#### OBJECTIVE A
In the Sophia D. King profile, rewrite the passage starting with "In April 2016, King" and going on through "Affairs with AirBnB.", switching "Vice President" to "Director".
#### OBJECTIVE B
Retype the records starting with the line with "Where should I click to: Collapse" and going on through the final line of the records, keeping both ends and leaving everything unchanged.

#### SUPPLIED TEXT

Sophia D. King (born February 14, 1966) is an American politician and member of Chicago City Council, currently serving as alderman from the 4th ward, which includes portions of the neighborhoods Bronzeville, Hyde Park, Kenwood, Oakland, and South Loop. King was appointed to the position in 2016 to replace retiring incumbent Will Burns. She won a special election to serve out the rest term of the term in 2017 and was re-elected to a full term in 2019. She is a member and chair of the City Council's Progressive Reform Caucus. King forwent reelection to the city council in 2023 in order to make an unsuccessful run for mayor of Chicago in the 2023 Chicago mayoral election.

Early life and education
King was born in Colorado and later raised in Evanston, Illinois. She earned a bachelor's from the University of Illinois at Urbana-Champaign and a master's in education and social policy from Northwestern University. In the late 1980s, King moved to Kenwood in a house she built with her husband Alan. Her husband studied for the bar with Michelle Obama and they are friends of the Obama family.

Professional career
In 1996, King helped to establish Ariel Community Academy, a K-8 school, with Ariel Investments C.E.O. Mellody Hobson. She was involved in 2007–2008 with Obama's primary campaign and general election campaign.

Prior to her appointment to City Council, she was President of Harriet's Daughters, a non-profit organization dedicated to employment and wealth creation opportunities for African-American neighborhoods.

In April 2016, King was appointed by Mayor Rahm Emanuel to replace outgoing 4th ward alderman Will Burns, who had resigned to become Vice President of Governmental Affairs with AirBnB.

Chicago City Council
King was sworn in to the City Council on April 13, 2016.

In anticipation of running for the seat in the 2017 special election, King created a political action committee on March 9, 2016. King was appointed from a field of three finalists and eighteen initial applicants. She won outright election in a 2017 special election, receiving 63.77% of the vote against four opponents. She had run with the endorsement by President Barack Obama, with whom she has long been friends.

Rows of pointing data
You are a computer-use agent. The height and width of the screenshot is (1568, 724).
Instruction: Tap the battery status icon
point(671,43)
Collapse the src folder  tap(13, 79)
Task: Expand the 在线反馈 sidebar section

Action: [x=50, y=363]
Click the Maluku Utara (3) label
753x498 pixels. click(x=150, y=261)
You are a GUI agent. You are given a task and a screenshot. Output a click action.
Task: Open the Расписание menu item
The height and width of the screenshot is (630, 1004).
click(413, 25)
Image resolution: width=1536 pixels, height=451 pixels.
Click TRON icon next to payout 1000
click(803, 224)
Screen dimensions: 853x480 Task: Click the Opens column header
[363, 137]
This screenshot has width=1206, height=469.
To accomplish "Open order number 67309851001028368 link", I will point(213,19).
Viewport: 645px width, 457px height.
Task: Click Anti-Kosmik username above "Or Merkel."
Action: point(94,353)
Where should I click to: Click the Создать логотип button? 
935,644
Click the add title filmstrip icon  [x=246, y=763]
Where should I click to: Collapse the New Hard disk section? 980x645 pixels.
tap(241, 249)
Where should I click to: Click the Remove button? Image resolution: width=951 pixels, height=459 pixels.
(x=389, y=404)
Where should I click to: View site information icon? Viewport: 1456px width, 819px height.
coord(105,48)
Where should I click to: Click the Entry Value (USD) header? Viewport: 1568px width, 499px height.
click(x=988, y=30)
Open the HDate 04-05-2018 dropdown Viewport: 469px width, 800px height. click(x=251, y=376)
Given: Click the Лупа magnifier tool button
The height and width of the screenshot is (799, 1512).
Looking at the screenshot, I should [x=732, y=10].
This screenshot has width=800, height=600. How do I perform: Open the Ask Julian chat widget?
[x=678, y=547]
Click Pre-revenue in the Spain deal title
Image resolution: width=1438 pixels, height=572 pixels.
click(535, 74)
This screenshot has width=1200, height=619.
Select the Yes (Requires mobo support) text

#### CORRECT OUTPUT A
In April 2016, King was appointed by Mayor Rahm Emanuel to replace outgoing 4th ward alderman Will Burns, who had resigned to become Director of Governmental Affairs with AirBnB.

#### CORRECT OUTPUT B
Where should I click to: Collapse the New Hard disk section? 980x645 pixels.
tap(241, 249)
Where should I click to: Click the Remove button? Image resolution: width=951 pixels, height=459 pixels.
(x=389, y=404)
Where should I click to: View site information icon? Viewport: 1456px width, 819px height.
coord(105,48)
Where should I click to: Click the Entry Value (USD) header? Viewport: 1568px width, 499px height.
click(x=988, y=30)
Open the HDate 04-05-2018 dropdown Viewport: 469px width, 800px height. click(x=251, y=376)
Given: Click the Лупа magnifier tool button
The height and width of the screenshot is (799, 1512).
Looking at the screenshot, I should [x=732, y=10].
This screenshot has width=800, height=600. How do I perform: Open the Ask Julian chat widget?
[x=678, y=547]
Click Pre-revenue in the Spain deal title
Image resolution: width=1438 pixels, height=572 pixels.
click(535, 74)
This screenshot has width=1200, height=619.
Select the Yes (Requires mobo support) text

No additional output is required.